米国がパリ協定に正式復帰、4月に気候変動サミットを主催

(米国)

ニューヨーク発

2021年02月24日

米国は2月19日、地球温暖化対策の世界的枠組みの「パリ協定」に正式復帰した。バイデン大統領は就任直後の1月20日にパリ協定への復帰を決定し、国連に通知していたが(バイデン氏が米ブラック ジャック)、同協定の規定により、通知から30日経過後の2月19日に正式に復帰が認められた。

協定に復帰した2月19日、バイデン大統領は、G7首脳会議後に参加したミュンヘン安全保障会議でのオンライン演説外部サイトへ、新しいウィンドウで開きますで気候変動問題に触れて、パリ協定復帰を強調するとともに、地球の日(4月22日)に気候変動サミットを主催することに言及した(2021年2月22日記事参照)。ブリンケン国務長官も声明外部サイトへ、新しいウィンドウで開きますで、「気候変動と科学外交はわが国の外交政策の議論において二度と付随扱いにすることはない」「これらは国家安全保障や移民、国際的な公衆衛生の向上、経済外交、貿易交渉において不可欠なものだ」と述べた。

また、ケリー気候変動担当大統領特使は同日の国連のオンラインイベントにおいて、「パリ協定だけでは不十分だ」「各国が今後10年間、また30年間のロードマップを実質的に定義しなければならない」と述べた。さらに、4月に主催する気候サミットを念頭に、「われわれは、地球の温度上昇を1.5度までに抑制するために、今後10年間に必要となる行動を決定し、2050年までのカーボンネットゼロ達成のために何ができるのか、より良いビジョンを作成していく」とした。

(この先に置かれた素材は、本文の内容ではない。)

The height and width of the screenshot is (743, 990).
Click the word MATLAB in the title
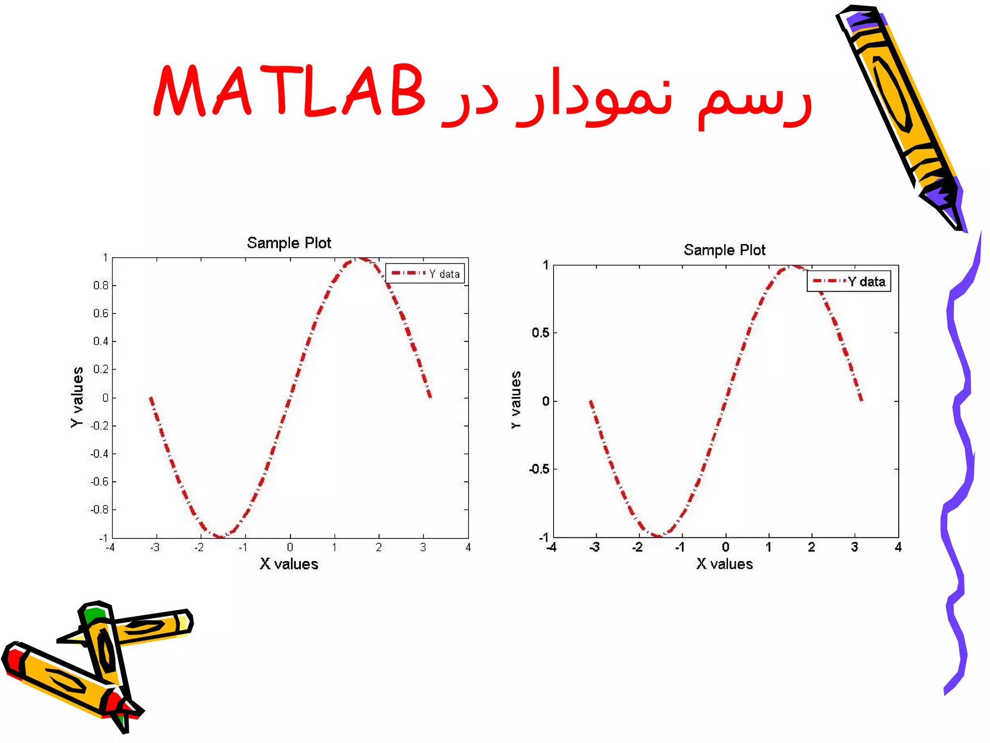289,90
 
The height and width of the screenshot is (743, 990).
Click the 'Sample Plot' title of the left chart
289,243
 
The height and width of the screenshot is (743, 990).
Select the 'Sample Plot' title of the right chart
724,250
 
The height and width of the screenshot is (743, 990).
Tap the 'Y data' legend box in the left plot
425,273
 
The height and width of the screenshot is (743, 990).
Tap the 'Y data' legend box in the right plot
849,282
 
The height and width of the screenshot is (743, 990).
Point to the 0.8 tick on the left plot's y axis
101,285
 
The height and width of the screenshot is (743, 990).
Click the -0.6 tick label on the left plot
100,482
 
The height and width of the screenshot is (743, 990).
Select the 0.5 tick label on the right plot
540,333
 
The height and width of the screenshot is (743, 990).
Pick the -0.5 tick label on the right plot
539,469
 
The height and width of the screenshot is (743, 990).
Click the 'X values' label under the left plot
289,564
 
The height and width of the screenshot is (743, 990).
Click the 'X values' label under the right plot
724,564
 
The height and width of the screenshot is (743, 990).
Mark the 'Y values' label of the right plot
516,400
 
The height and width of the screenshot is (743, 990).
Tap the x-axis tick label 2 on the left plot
379,548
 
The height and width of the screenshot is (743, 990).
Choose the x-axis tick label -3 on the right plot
595,548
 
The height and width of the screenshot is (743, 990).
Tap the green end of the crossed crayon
93,615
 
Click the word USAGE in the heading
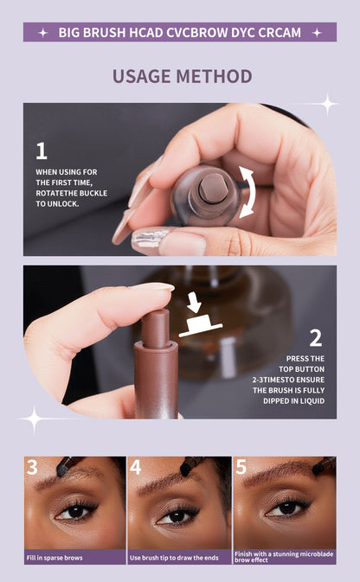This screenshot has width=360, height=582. pos(142,76)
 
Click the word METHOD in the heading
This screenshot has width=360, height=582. pos(214,76)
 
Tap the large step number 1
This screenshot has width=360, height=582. pos(42,151)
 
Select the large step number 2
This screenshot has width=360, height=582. pos(316,338)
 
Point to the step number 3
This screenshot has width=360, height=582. pos(32,467)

オバマ政権時には、2025年までに米国の排出量を2005年比で26~28%削減するという目標が掲げられていたが、一部報道では、バイデン政権は新たな目標を作成しているところで、4月22日の気候変動首脳サミットで同目標を発表する予定と当局関係者が述べたとされる。こうした環境政策を推進していく陣容として、元環境保護長官のジーナ・マッカーシー氏が、主に国内の気候問題に焦点を当てた国家気候担当大統領補佐官に任命された。そのほか、環境保護長官にはノースカロライナ州環境品質局の長官を務めたマイケル・リーガン氏が、エネルギー長官にはミシガン州知事時代に環境政策を推し進めてきたジェニファー・グランホルム氏が、それぞれ閣僚候補として議会の承認手続き待ちとされており、こうした人選も含め、バイデン政権の今後の環境政策運営が注目される。